*EXERCICE ÉCRIT A*:
Relevez toutes les montagnes nommées dans l'article sur la descente de l'Everest à ski.
*EXERCICE ÉCRIT B*:
Recopiez un passage de l'article sur la descente de l'Everest à ski : commencez aux mots "Le Polonais de" et arrêtez-vous après "douze alpinistes népalais.".

*TEXTE DE LA PAGE*:
• • • • • • •

Le 23 septembre, le skieur-alpiniste polonais de 37 ans signait un exploit historique : l’ascension de l’Everest sans oxygène, suivie d’une descente intégrale à ski jusqu’au camp de base. Une première dont le récit devrait être porté à l’écran en 2026, mais on pouvait d’ores et déjà en avoir un avant-goût il y a six jours via une vidéo de 31 minutes réalisée par son sponsor, Red Bull. Un film qui comptabilise aujourd’hui près de 8 millions de vues sur YouTube. À juste titre : les images sont saisissantes. Un seul hic : sur la photo d’ouverture s’affichant sur la plateforme, Andrzej Bargiel est seul au sommet. Pasang Rinzee Sherpa, qui l’a secondé jusqu’à la fin de l’ascension, n’est plus dans le plan. Effacé. Une « disparition » qui n’est pas sans rappeler celle qui avait soulevé une énorme polémique à la sortie de « Jirishanca » – film produit par Patagonia relatant la première intégrale et en libre de « Suerte » sur le Jirishanca (6 125 mètres), au Pérou.
Jusqu’où peut-on aller pour accrocher le spectateur ? Jusqu’à effacer d’un plan un personnage jugé secondaire dont la présence perturberait le regard, voire affaiblirait l’exploit ? La question semble s’être posée dans les studios de Red Bull, à l’heure d’éditer la vidéo de 31 minutes relatant l’exploit d’Andrzej Bargiel : l’ascension de l’Everest sans oxygène, suivie d’une descente intégrale à ski jusqu’au camp de base. Une première historique, réussie après trois tentatives avortées, qui ne doit rien au hasard.


Le Polonais de 37 ans détient un formidable palmarès, avec notamment la première et seule descente intégrale du K2 à ski de l’histoire, sans oxygène, en 2018. Mais il n’a jamais caché non plus que sur l’Everest, il avait été soutenu par une solide équipe. Le rôle de son frère Bartek, remarquable pilote de drone, qui l’a guidé tout au long de son exploit, a été déterminant et largement commenté. De même, on sait que pour la poussée finale au sommet, il avait pu compter sur douze alpinistes népalais.

• • • • • • •

*DONNÉES ENREGISTRÉES*:
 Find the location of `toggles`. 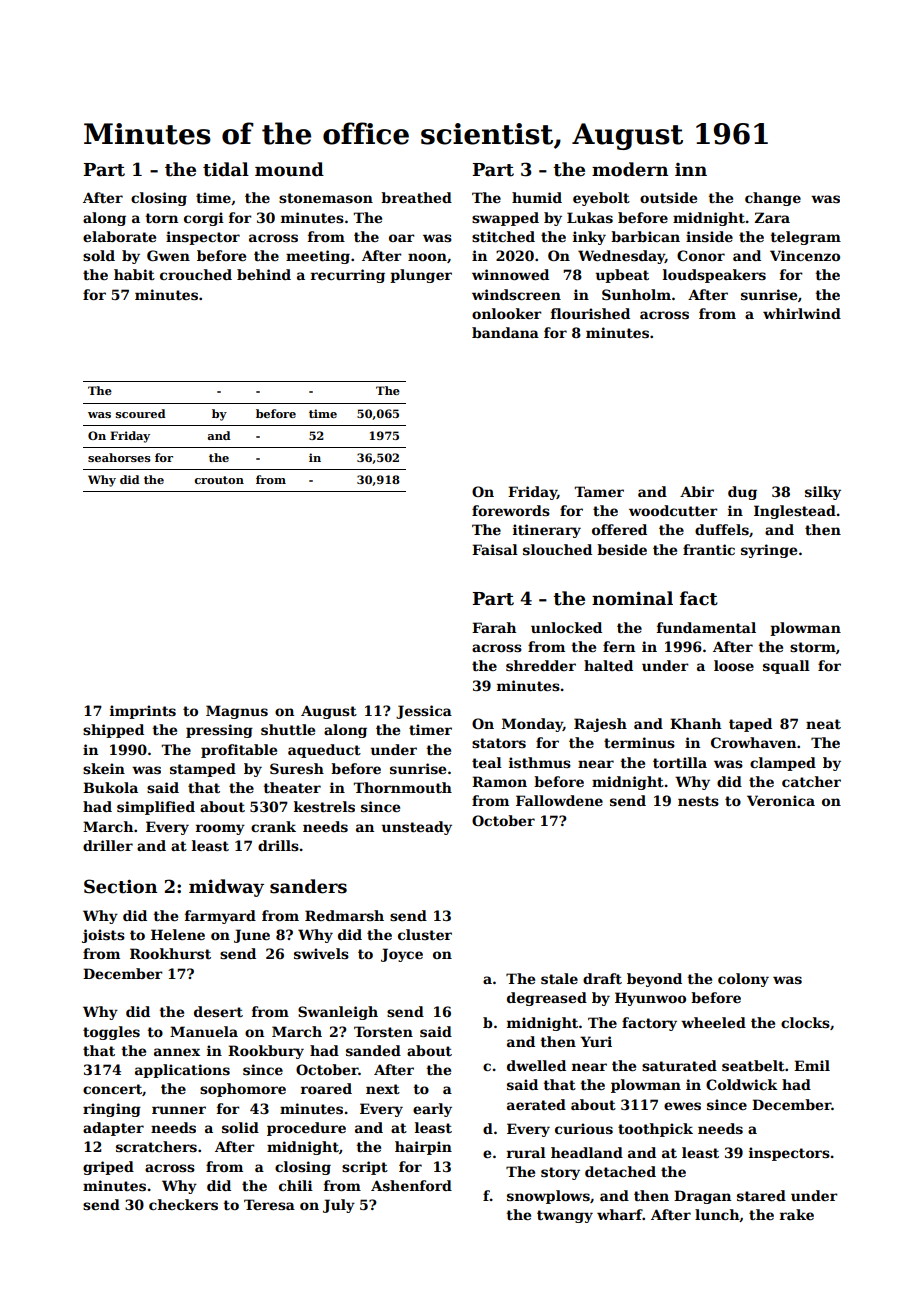

toggles is located at coordinates (111, 1033).
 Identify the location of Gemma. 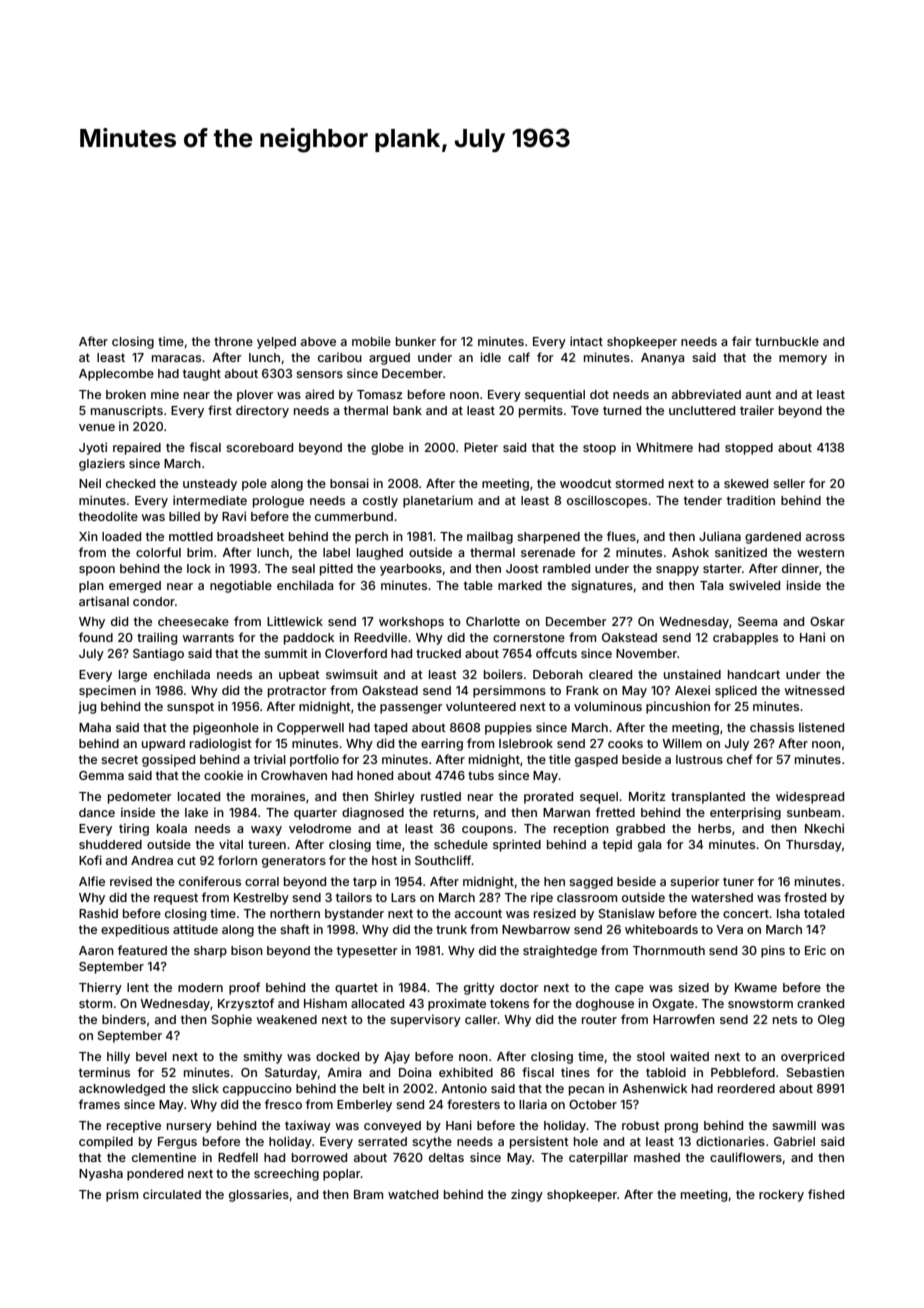
(101, 775).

• • • • • • •

*RÉPONSE ATTENDUE A*:
Everest, Jirishanca, K2

*RÉPONSE ATTENDUE B*:
Le Polonais de 37 ans détient un formidable palmarès, avec notamment la première et seule descente intégrale du K2 à ski de l’histoire, sans oxygène, en 2018. Mais il n’a jamais caché non plus que sur l’Everest, il avait été soutenu par une solide équipe. Le rôle de son frère Bartek, remarquable pilote de drone, qui l’a guidé tout au long de son exploit, a été déterminant et largement commenté. De même, on sait que pour la poussée finale au sommet, il avait pu compter sur douze alpinistes népalais.